Finding Alice season 1, episode 4 recap – everything but the kitchen sink

By Jonathon Wilson - February 20, 2021 (Last updated: September 15, 2024)
Finding Alice season 1, episode 4 recap -

By Jonathon Wilson - February 20, 2021 (Last updated: September 15, 2024)
3.5

Summary

Things continue to go wrong for Alice in this determinedly bizarre show, but its willingness to throw everything at the wall and see what sticks remains compelling enough.

This Finding Alice season 1, episode 4 recap contains spoilers.


You have to respect Finding Alice for two reasons. The first is that it is content to be thoroughly bizarre, sometimes against its own interests. It might work better as a drama about unpacking grief, or a mystery about an inheritance coup, or a thriller about highly shady business dealings if the tone did not flip-flop all over the place. But the reason it does, mostly, is because of the character of Alice, which is another reason why you should cut it some slack.

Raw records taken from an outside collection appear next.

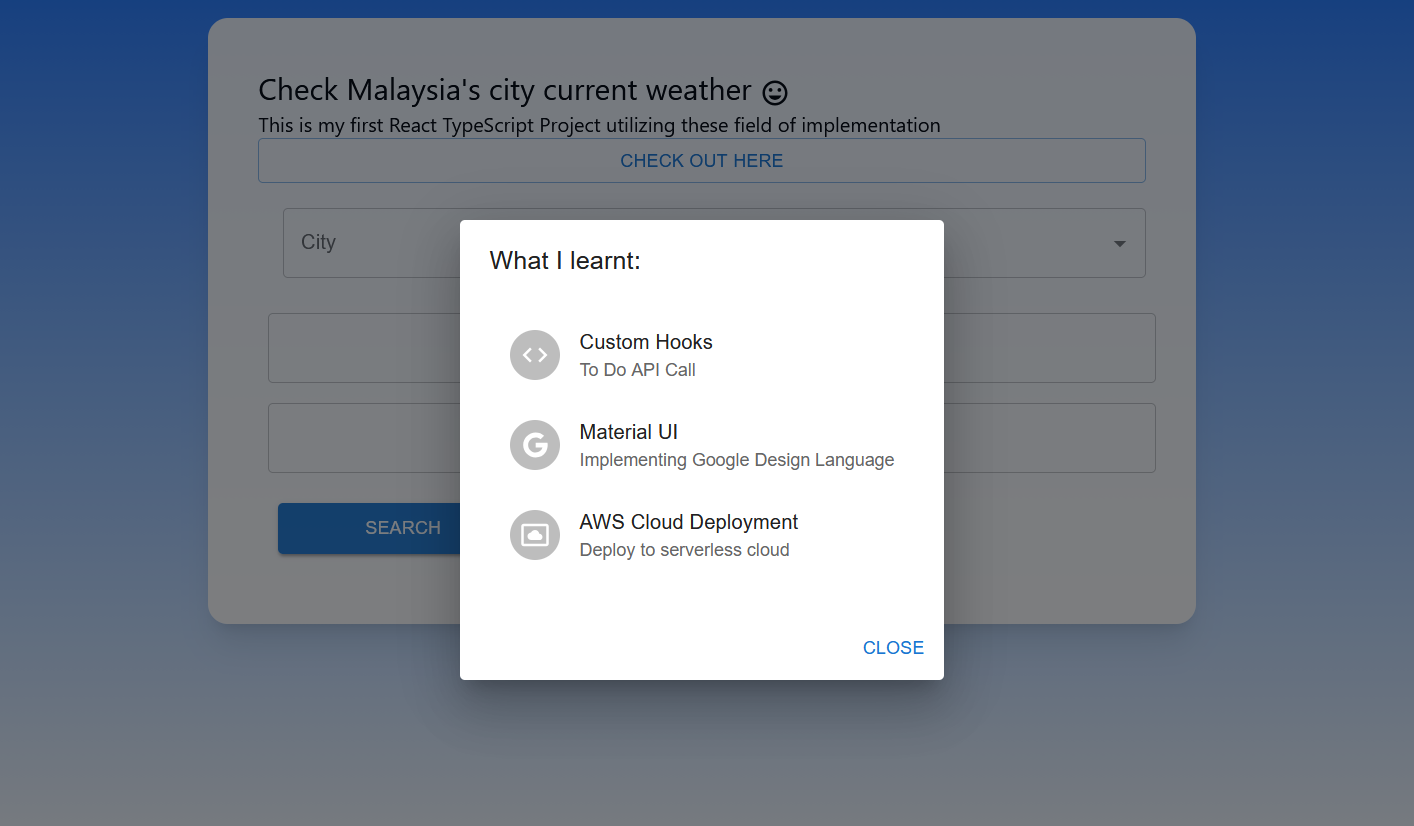Click the gray Material UI circle icon
The height and width of the screenshot is (826, 1414).
535,445
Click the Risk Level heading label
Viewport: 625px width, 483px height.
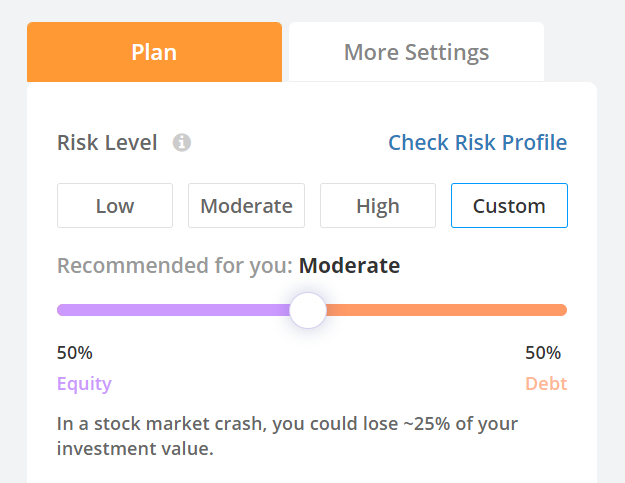point(107,143)
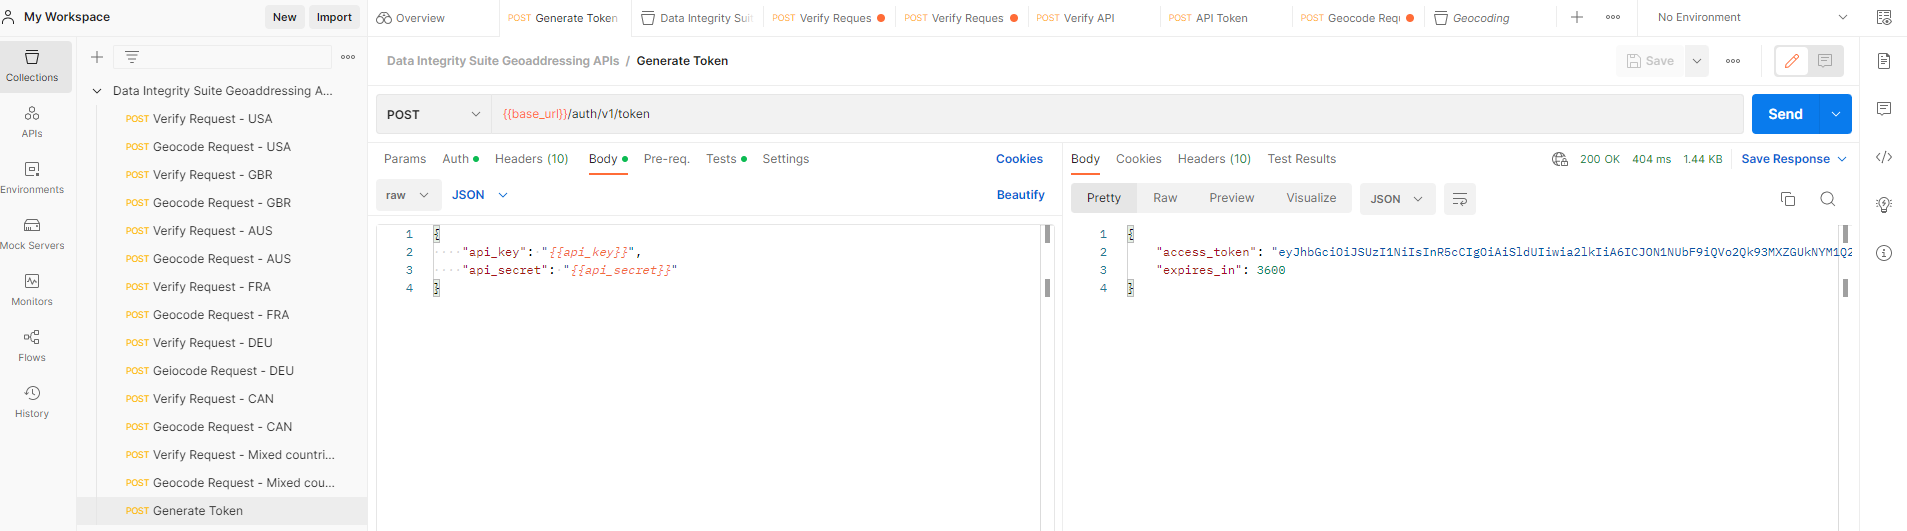Open the comments mode icon
The width and height of the screenshot is (1907, 531).
[x=1825, y=61]
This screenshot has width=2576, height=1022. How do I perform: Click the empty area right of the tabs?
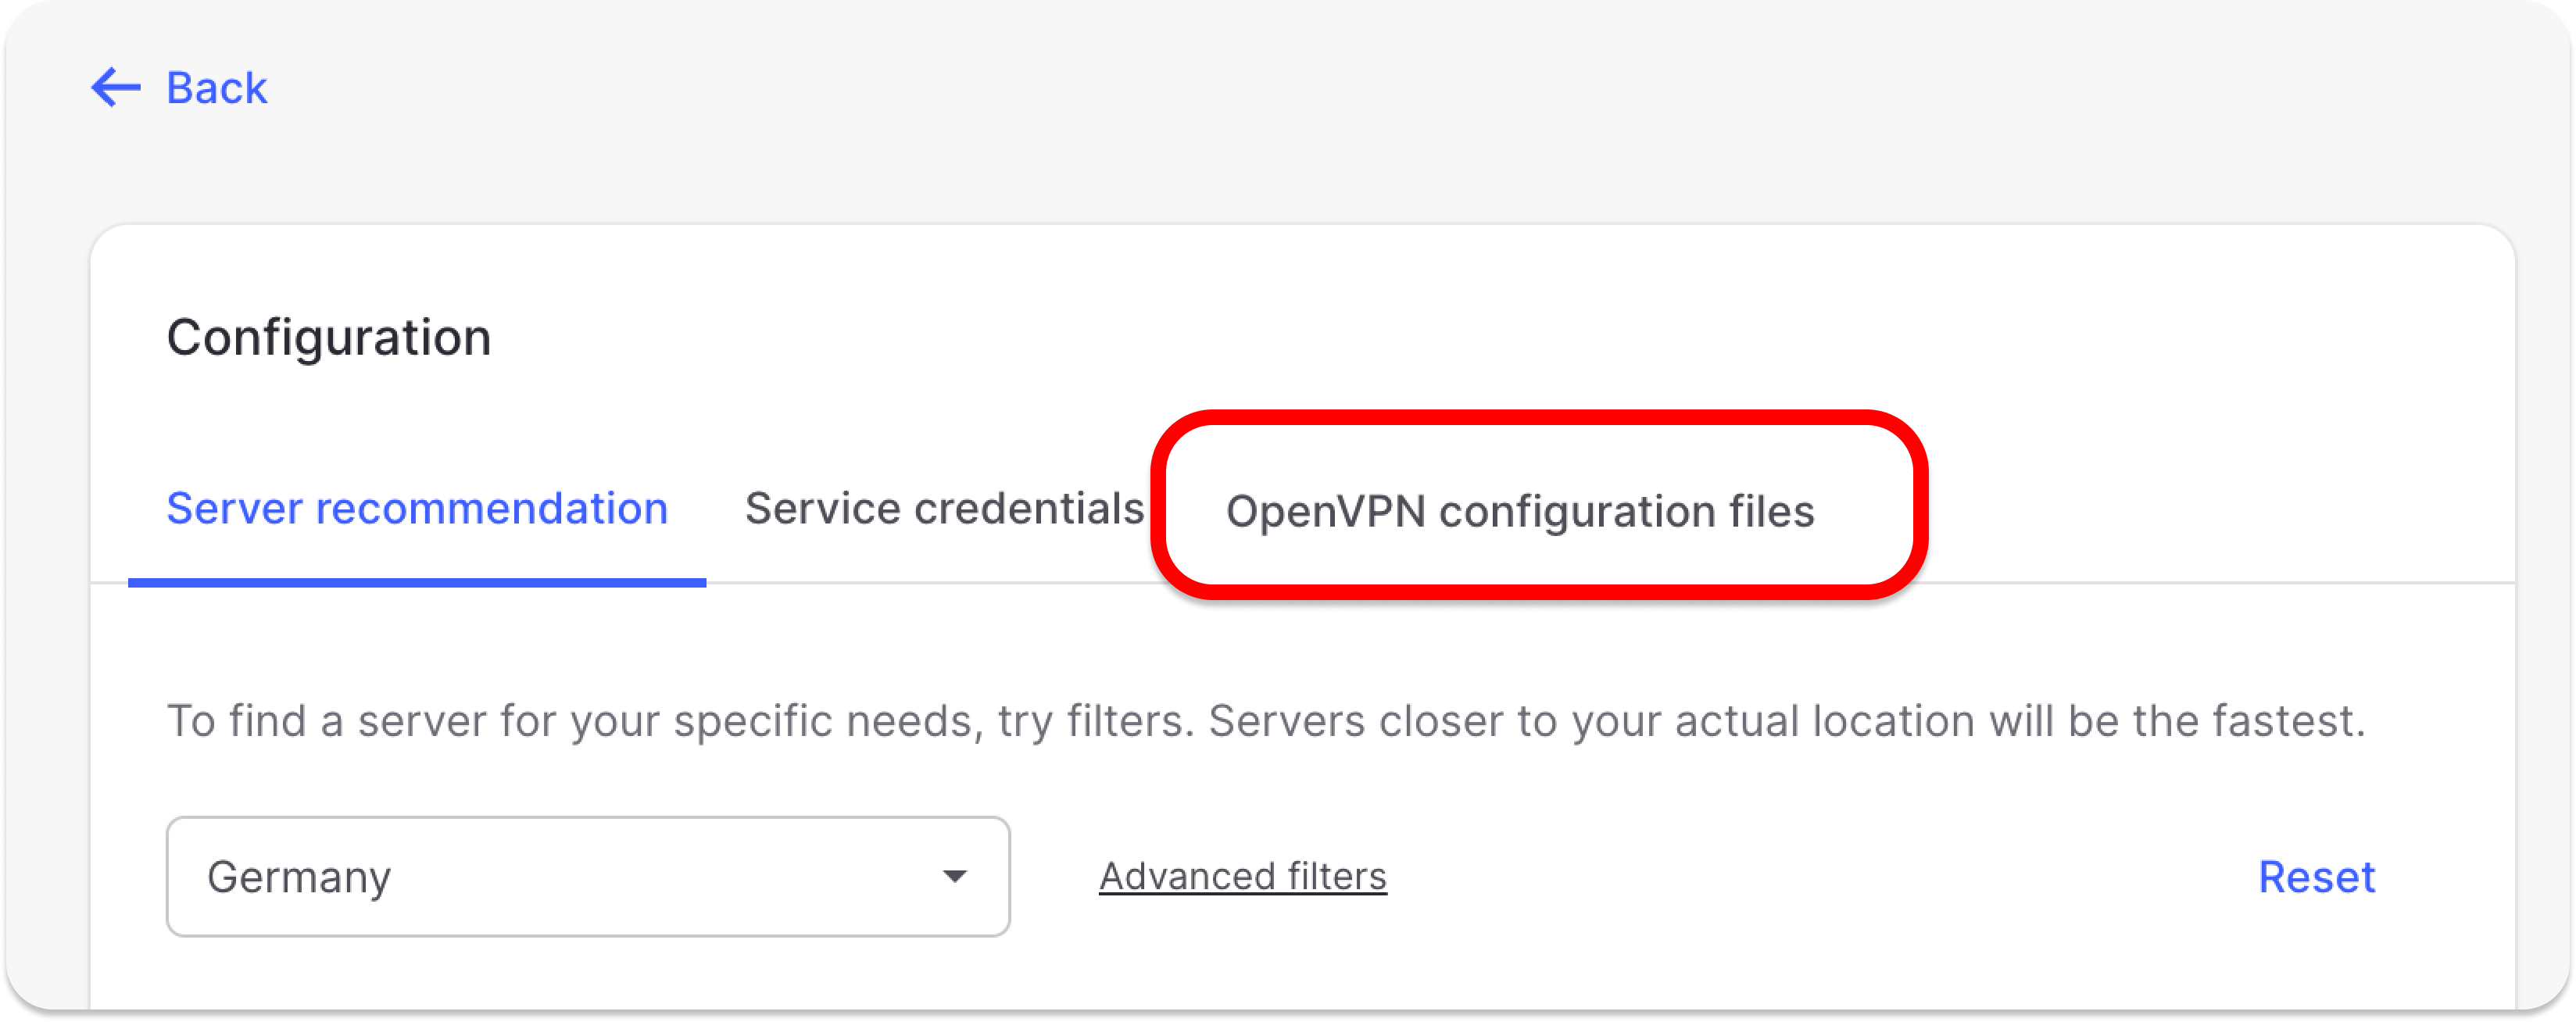pos(2200,509)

It’s rare that a TV show is content to have a protagonist who is probably too actively self-destructive and openly hostile for an audience to get behind. But Alice is both of those things, yet I can’t help but root for her all the same, if only because she has the gall to tell other characters what the audience is probably thinking, such as when she tells one of the mourners at Nathan’s bereavement group that he’s a bit annoying. He is, after all. More people could stand to hear the truth.

Given all of the other stuff that happens in Finding Alice episode 4, this is light stuff. Of particular note is the fact Alice, still desperate for cash, sells off her smart home’s kitchen to a fellow member of the bereavement group who clearly has ulterior motives. She also tells that bereavement group about the financial hardships of your partner dying unmarried and leaving behind a wealth of personal and professional problems, including bank accounts that can’t be accessed, passwords that can’t be guessed, and a potentially lucrative land deal that has nonetheless been stymied by the council over supposed contamination.

There’s no wonder, really, that Alice spends a night in a tent by Harry’s grave – why not, at this point? Him being buried in the garden, by the way, is seemingly doing nothing to put off potential buyers, and neither is Alice hilariously spraying them with a garden hose. Joe Bannister plays William, the estate agent, and probably deserves more credit for how capably he sells Alice’s madcap behavior while still trying to move the property.

The knock-on effects of Harry’s death also seem to be causing a cascade of calamities for everyone else in Finding Alice season 1, episode 4, which certainly doesn’t help. Alice’s mother and father are clinging onto their marriage by a thread, her in-laws are desperate to sell the house from under her, and creepy George is clearly after something or other. This is, obviously, too much for a serious study of grief to take root amongst it all, but I think Finding Alice has long-since given up on trying to be that. It’s very much its own strange, flawed thing, and I’d very much take that over yet another samey thriller.